Thursday, April 16, 2026

Mourning John Lennon and Making Movies (1981)


 

Mourning John Lennon and Making Movies

By Bernard Drew

Gannett News Service

April 17, 1981


    When I asked for "Ringo Starr" at the desk at the Plaza Hotel, they said there was no such person registered. Luckily, his manager's name was listed, and he responded to my phone call by coming downstairs and escorting me up to a large suite where a security officer sat in front of the door. The suite was registered under "Richard Starkey", Ringo Starr's real name. The security precautions were begun after John Lennon's brutal murder in December. 

    Ringo came in to greet me. He has changed a great deal since he was the sassy, fun loving drummer of the pop quartet. Aside from the two memorable movies, the Beatles made A Hard Day's Night in 1964 and Help! a year later. Ringo went on to appear on his own and starred in The Magic Christian, That'll Be the Day, and the prehistoric comedy Caveman, which he co-starred with Barbara Bach.

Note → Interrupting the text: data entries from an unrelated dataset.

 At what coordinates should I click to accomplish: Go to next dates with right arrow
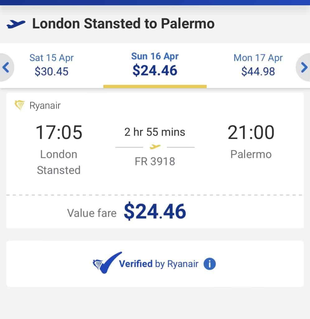[x=304, y=67]
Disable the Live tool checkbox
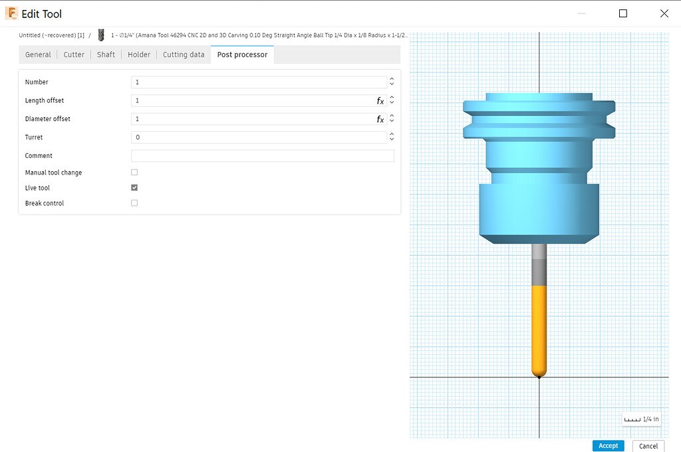 point(134,187)
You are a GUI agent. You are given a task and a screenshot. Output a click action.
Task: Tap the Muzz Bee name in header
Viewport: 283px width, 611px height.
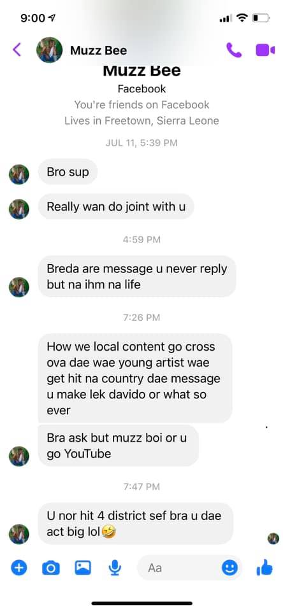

     He and Bach have been living together since the film was made and have plans to marry. With a mustache, Ringle looks more handsome than he used to be and a lot more serious. He wears one beautiful earring.

     Over lunch, I asked him about his early movies and mentioned that Richard  Lester, who directed those first two Beatles movies, never again achieved the zest and fun he had in the beginning. "Well, Dick was excited too." Then Ringo explained, "Like us, he was fresh and new. In those days, we were just having a good time, having fun with everything. We were like four excited little boys. 

    "There was no undercurrent of seriousness. We had all come from Liverpool, where, despite our success, feelings there and in London were more restrained. Then we came to New York, and the media's carrying on was mind boggling. That's what caused the crowd screaming everywhere. It was almost, but not really, too much. 

    "We'd take an entire floor of a hotel we stayed at and had a different channel on the telly in each suite, and would run from one room to the other. We were together for eight years. I joined the other three in 1962, and we toured for the next four years. Then, by 1966, we decided to make some serious music. So we stopped touring and worked solely in the recording studios, and then it started falling apart. The four of us had been dedicated to one image, the Beatles, but we were getting older, channeling our own individual songs, Paul's songs, John's songs, George's songs; we weren't on the same track anymore. We were turning 30, so that by 1970, it was all over, and we went our separate ways."

     Ringo remained in England until 1975, making a few albums and playing roles in occasional films. He maintains residences in Monte Carlo and Los Angeles. Part of the year, he returns to England and visits his children, who live with their mother. 

    Barbara joined us, looking weary and sipping chicken soup, as she was suffering from the flu. "Barbara and I live mostly in Los Angeles now," Ringo stated, "with her two children from her former marriage to an Italian industrialist.

     "After 1975, I did an album a year and a couple of TV specials. Then for two years, I just took off," Ringo recalled. "I didn't want to work. I'd lost my direction and did nothing until Caveman came along."

     All this early success can present problems later on. Is that what happened to John Lennon, too? "Yes, I'm sure of it," Ringo said soberly. "What can I say about John? It was a terrible shock, and we miss him and think about him all the time. I lost a good friend, and the world lost a great artist. John had stopped working because he got tired of it. You reach a point when you don't want to do what you're doing just to do it. I know I had, and John wanted to raise Sean because he missed his older son, who was in England with his mother, and he just wanted the experience of raising a child.

     "I  still can't understand what happened and why," Ringo muttered about John's death. "You can understand a political assassination, bad as it is, but a rock and roll assassination is beyond me. There was no great motive behind it. It was all so dumb and meaningless. A guy came in and went, boom-boom. It makes no sense."